I understand we often keep the default config aimed at low-end servers, but I don't believe we should categorise this option the same way as we do with shared_buffers and work_mem. What's to say that having an auto-vacuum that runs too slowly is better than one that runs too quickly?
I have in mind that performance problems arising from having auto-vacuum run too quickly might be easier to diagnose and fix than the ones that arise from it running too slowly. Certainly, the aftermath cleanup involved with it running too slowly is quite a bit more tricky to solve.
Ideally, we'd have something smarter than the cost limits we have today, something that perhaps is adaptive and can make more use of an idle server than we do now, but that sounds like a pretty large project to consider having it working this late in the cycle.

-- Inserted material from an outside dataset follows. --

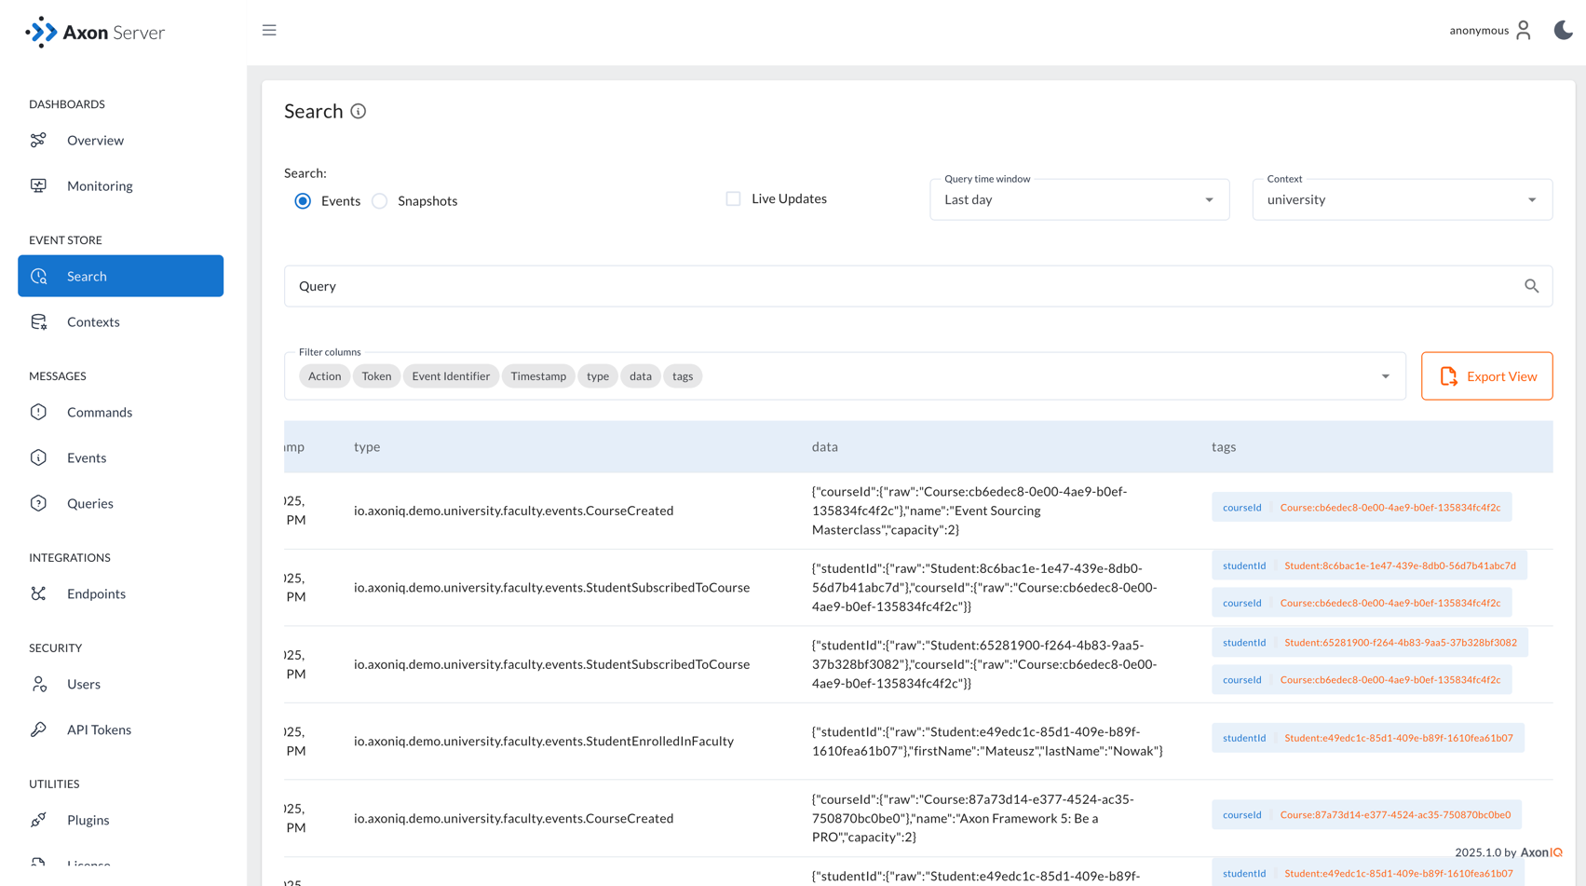Screen dimensions: 1586x886
Task: Open the Endpoints integrations page
Action: tap(96, 593)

In the meantime, should we consider not having vacuum_cost_limit set so low by default?
I have in mind something in the ballpark of a 5x to 10x increase. It seems the standard settings only allow for a maximum of ~3.9MB/s dirty rate and ~7.8MB/s shared buffer miss rate. That seems pretty slow even for the micro SD card that's in my 4-year-old phone. I think we should be aiming for setting this to something good for the slightly better than average case of modern hardware.
The current default vacuum_cost_limit of 200 seems to be 15 years old and was added in f425b605f4e.